Just because we are working a simple text editors does not mean we don’t want automation, and that is where GruntJs comes in. Written in node, it can be used to automate a lot of the “behind the scenes” work that heavier IDEs perform. i.e. syntax checking (aka linting), running unit tests, and code coverage tools. Grunt’s plugin ecosystem is huge, and although we use just a few packages, the breadth of what  you can automate is amazing. Install them by adding entries to package.json and running npm install.

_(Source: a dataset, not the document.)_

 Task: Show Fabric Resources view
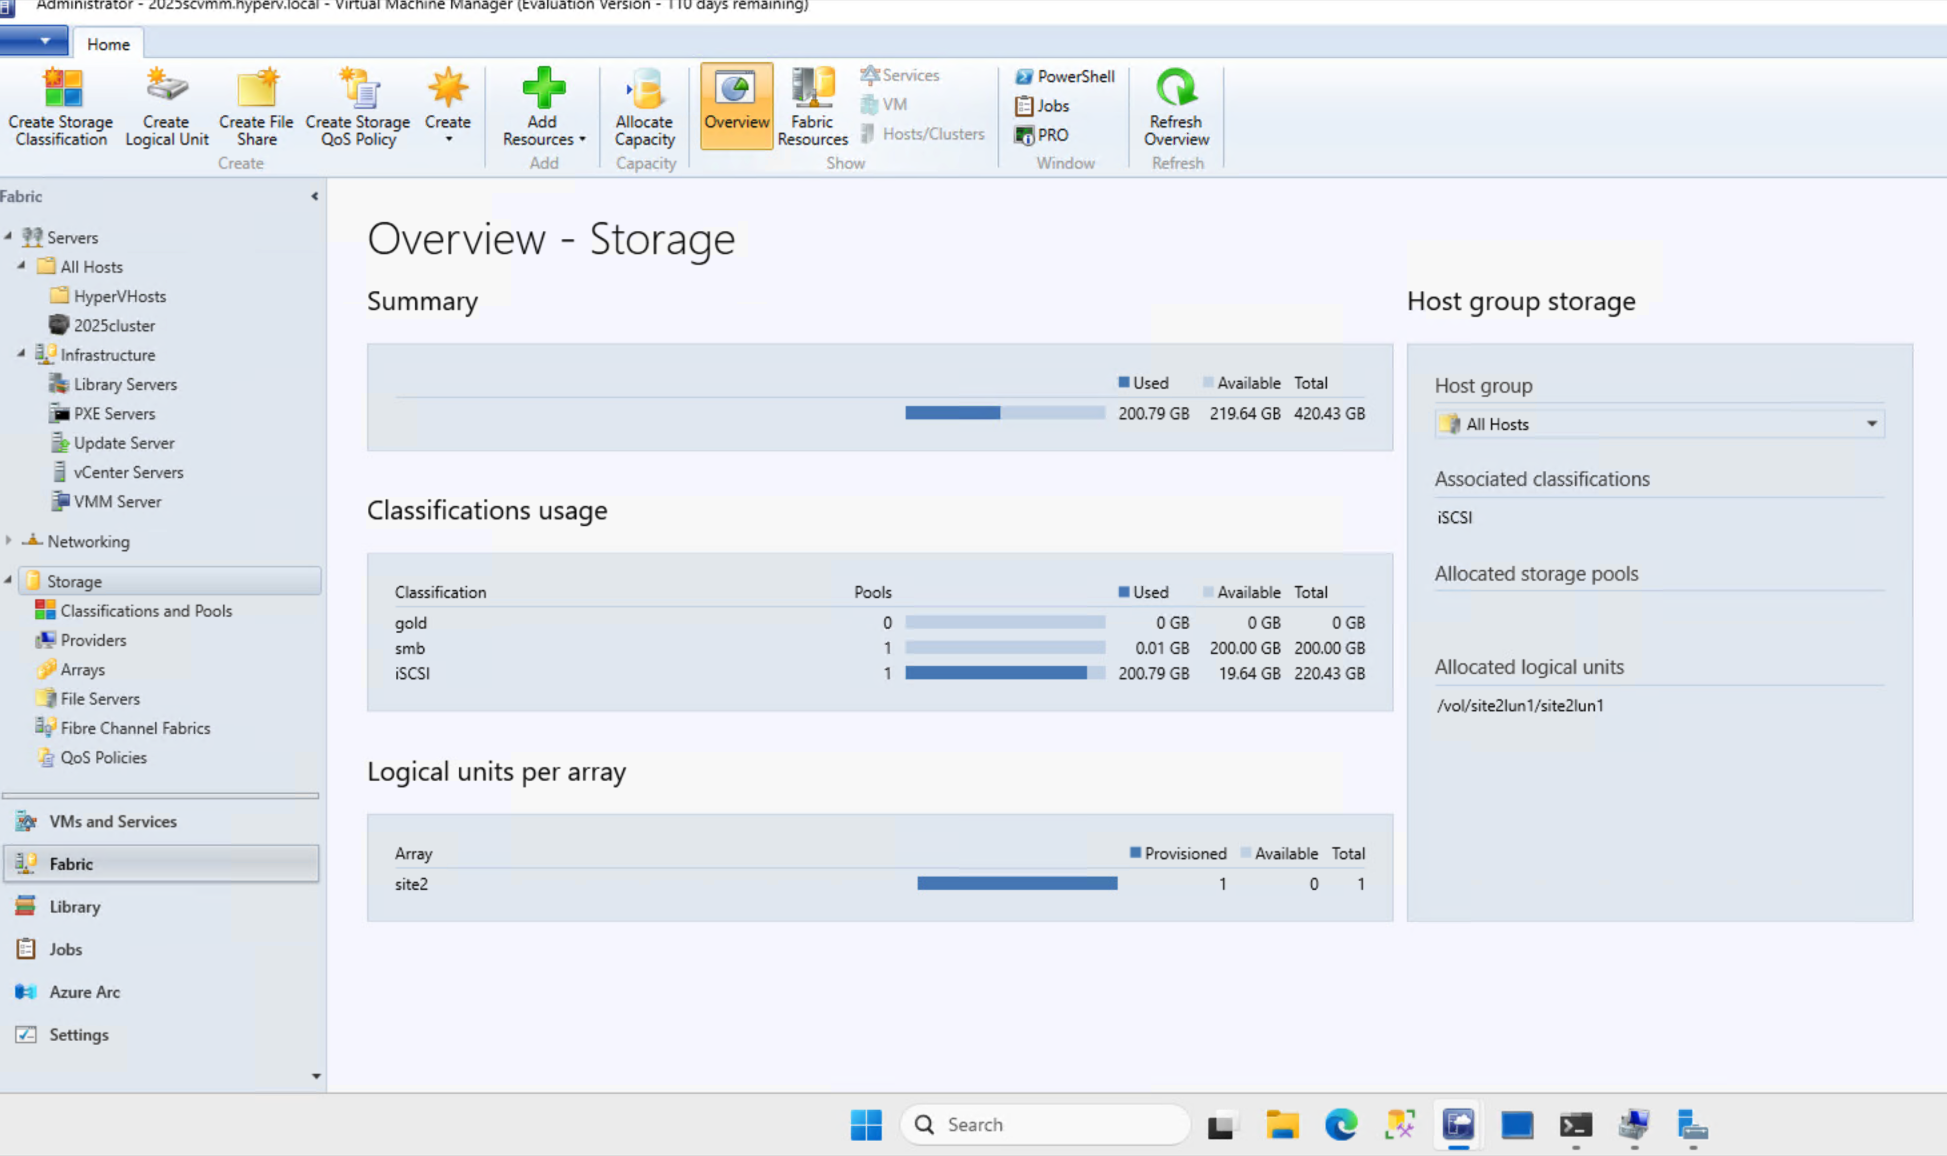tap(812, 106)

  • watch plugin - watch a set of files in a tree and runs other plugins when changes occur
  • jshint plugin - a friendlier version of jshint that catches syntax errors
  • jasmine plugin - automated unit test runner
  • istanbul plugin - code coverage mix-in for jasmine
  • jst plugin - compiles underscore templates server side for much win
As I mentioned in the intro, we use Rails asset pipeline to combine + minify our javascript, and to compile the sass to css. But of course there are grunt plugins for that stuff as well. just poke around at 


If only I wrote perfect code all the time! Alas, a lot of time is spent debugging things, and so it’s good to get familiar with the tools of the trade. In the past I’d used FireBug quite a lot, but over the last year, I’ve switched to Chrome Dev Tools and never looked back. At this point the Dev Tools are practically an IDE, allowing for direct editing of source javascript and css. Support for javacript source maps and css source maps is also amazingly helpful. But that’s just the tip of the iceberg. Performance and memory profiling, mobile emulation and a console that is crazy powerful take it to the next level 
That’s about it. thanks to all the people who contribute their time and energy to building this amazing eco-system that helps push the web forward.